Die „Verbesserung der Lehre“ ist nach den Worten von Dr. Britta Schmidt, der Leiterin des ZfL, primäres Ziel des Uni-Klassenzimmers. „Studierende können hier ihr eigenes Auftreten vor einer Klasse und das ihrer Kommilitonen im Austausch mit erfahrenen Dozenten und Berufspraktikern reflektieren“, sagt Britta Schmidt.

Neueste Technik für besseren Unterricht

Wie wirke ich auf die Klasse? Welche Signale setzt meine Körpersprache? Verwende ich häufig Floskeln oder nuschele ich gar? Wie reagiert die Klasse? Wann dämmern die ersten Schüler weg? Diese und weitere Fragen können die Studierenden nun in aller Ruhe und mit Hilfe der Technik im Uni-Klassenzimmer erforschen. Zwei Kameras übertragen die Bilder aus dem Klassen- ins Nachbarzimmer und ermöglichen den Blick auf Schüler und Studierende; zehn Mikrofone fangen das Gesagte auf. Smartboard, Tafel, Beamer und Rechner stehen den angehenden Lehrern zur Verfügung, damit sie ihren Unterricht auf dem technisch neuesten Stand präsentieren können.
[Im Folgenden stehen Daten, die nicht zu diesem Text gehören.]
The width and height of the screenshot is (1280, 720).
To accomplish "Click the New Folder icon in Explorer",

„Im Uni-Klassenzimmer haben die Studierenden die Möglichkeit, ihren Unterricht in aller Ruhe vorzubereiten“, beschreibt Britta Schmidt einen weiteren Vorteil der neuen Einrichtung. Anders als es beispielsweise beim Praktikum in einer Schule möglich ist, können sie hier ihr Experiment schon am Vortag aufbauen und sich mit der Technik vertraut machen. Die Gefahr, dass beispielsweise der Rechner mit dem schuleigenen Beamer nicht klarkommt und abstürzt, ist hier nicht gegeben. Und intelligente Smartboards finden sich noch längst nicht an allen Schulen.
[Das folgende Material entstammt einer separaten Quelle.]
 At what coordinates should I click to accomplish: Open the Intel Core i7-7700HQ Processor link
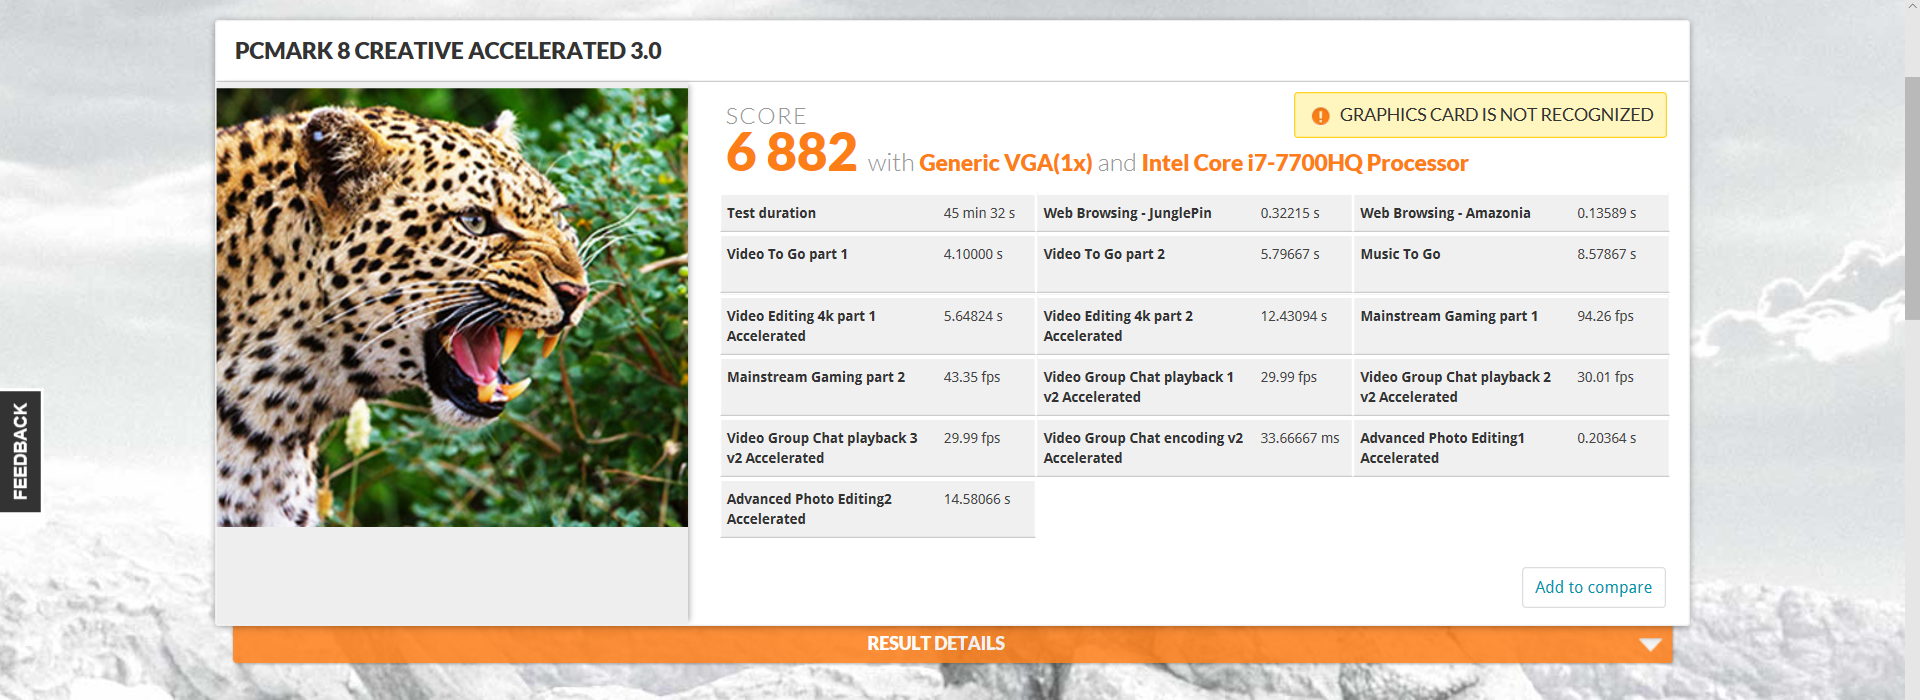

Ein Angebot für alle Interessierten

Das neue Angebot des Zentrums für Lehrerbildung steht allen Fächern und allen Schularten offen. Sowohl Geisteswissenschaftler als auch Naturwissenschaftler können dort ihre Unterrichtskonzepte ausprobieren, egal ob für die Grundschule, das Gymnasium oder möglicherweise eine Gehörlosenschule. „Wir sind noch dabei, ausgefeilte Konzepte zu entwickeln“, sagt Britta Schmidt. Aus diesem Grund will sie möglichst bald eine Arbeitsgruppe ins Leben rufen, an der sich alle „an Pädagogik Interessierten der Universität“ beteiligen können. Unter den Fachdidaktikern habe sie jedenfalls schon jetzt eine große Kooperationsbereitschaft gespürt, so die Leiterin des ZfL.
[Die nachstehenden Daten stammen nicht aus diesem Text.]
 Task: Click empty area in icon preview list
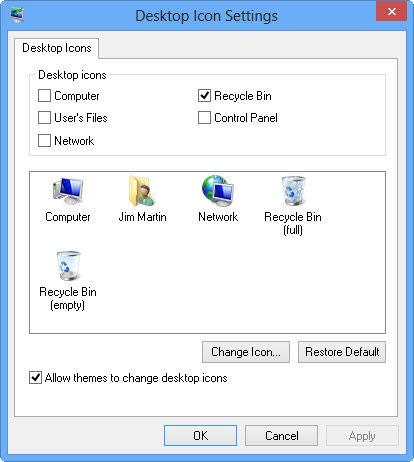point(233,283)
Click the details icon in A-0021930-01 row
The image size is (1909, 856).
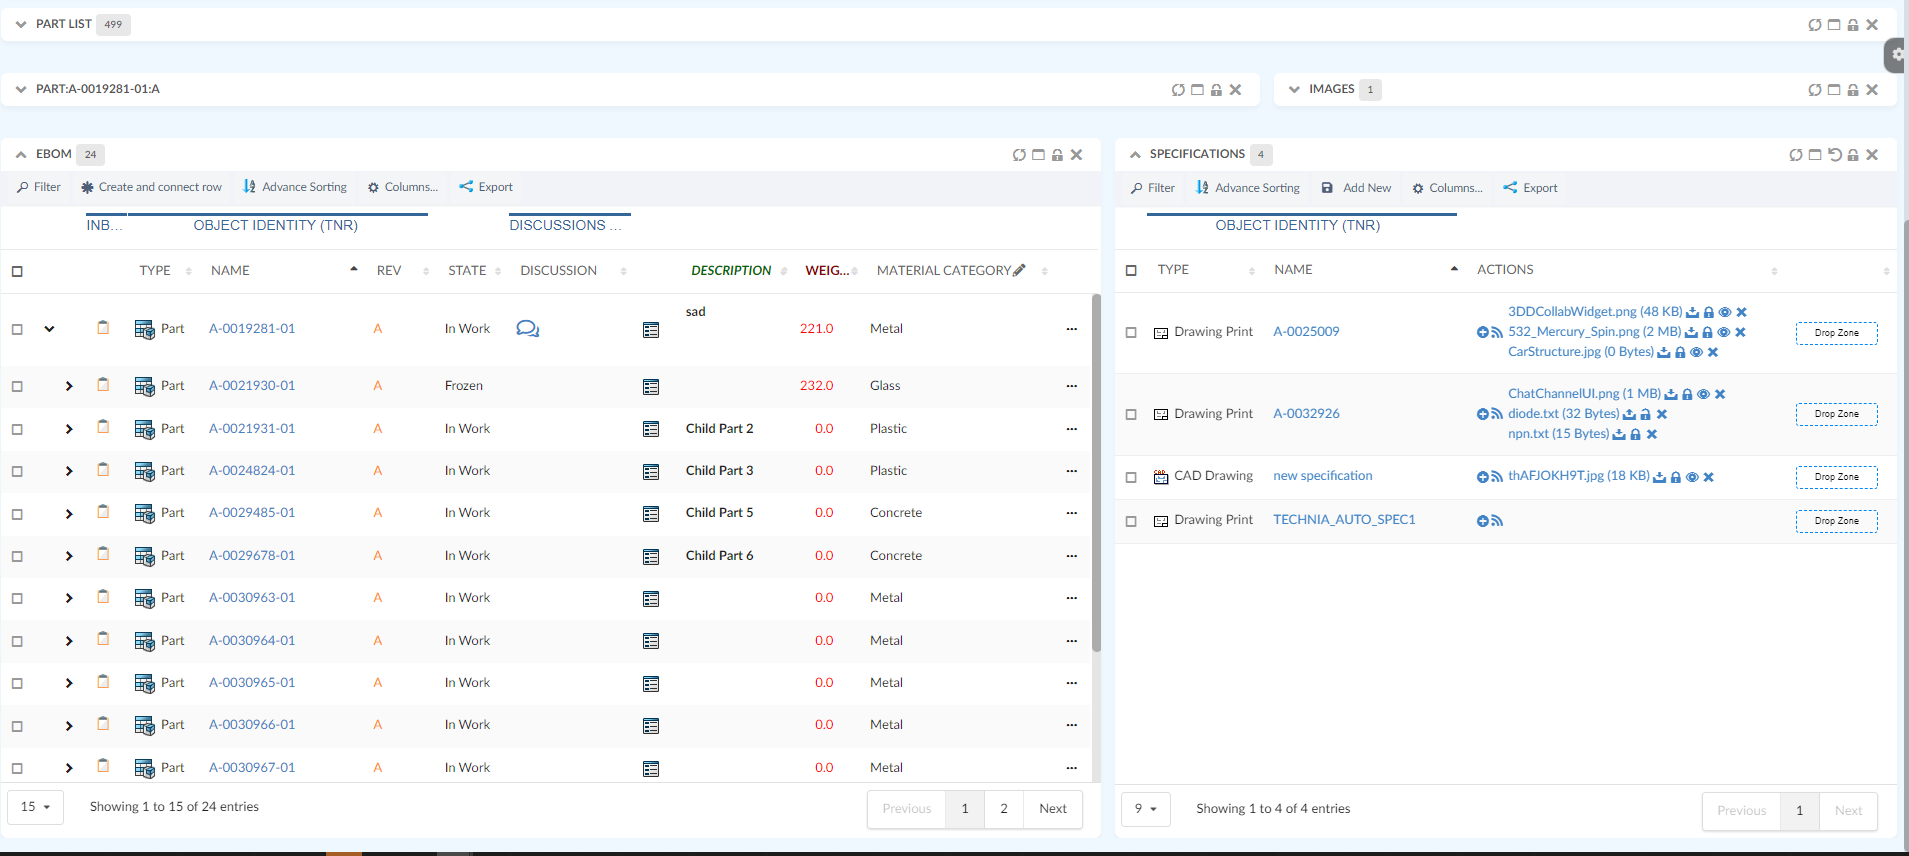tap(651, 387)
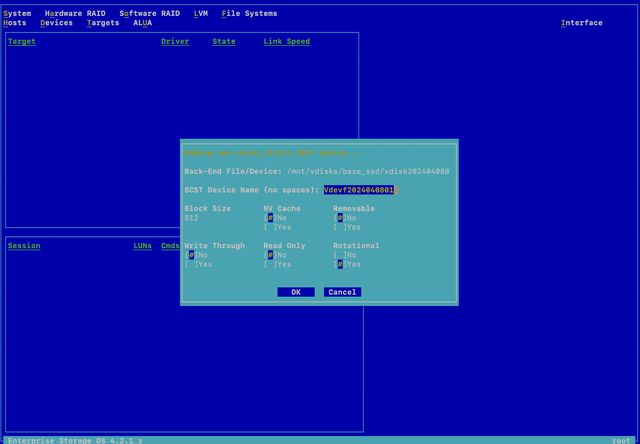The height and width of the screenshot is (444, 640).
Task: Open the File Systems menu
Action: [249, 13]
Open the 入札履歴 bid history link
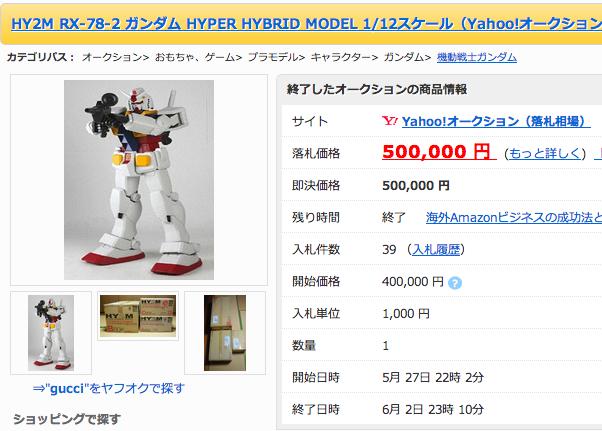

Ihr Traum ist es, möglichst bald ganze Projekttage für Schulen im Uni-Klassenzimmer anzubieten. Dann könnten beispielsweise Geographen Vulkanausbrücke simulieren, Chemiker die Zusammensetzung der Lava analysieren, Germanisten die Metapher „Vulkan“ in Klaus Manns gleichnamigen Roman interpretieren und Historiker die Folgen des Vesuvausbruchs im Jahr 79 v. Chr. für das Römische Reich darstellen – und das mit innovativen Konzepten und neuesten Materialien.

Den Drittklässlern aus Eibelstadt hat der Ausflug in das Universitäts-Klassenzimmer jedenfalls gut gefallen. „Das war lustig, als der Sand oben rausgeflogen ist“, sagt einer von ihnen zum Abschied.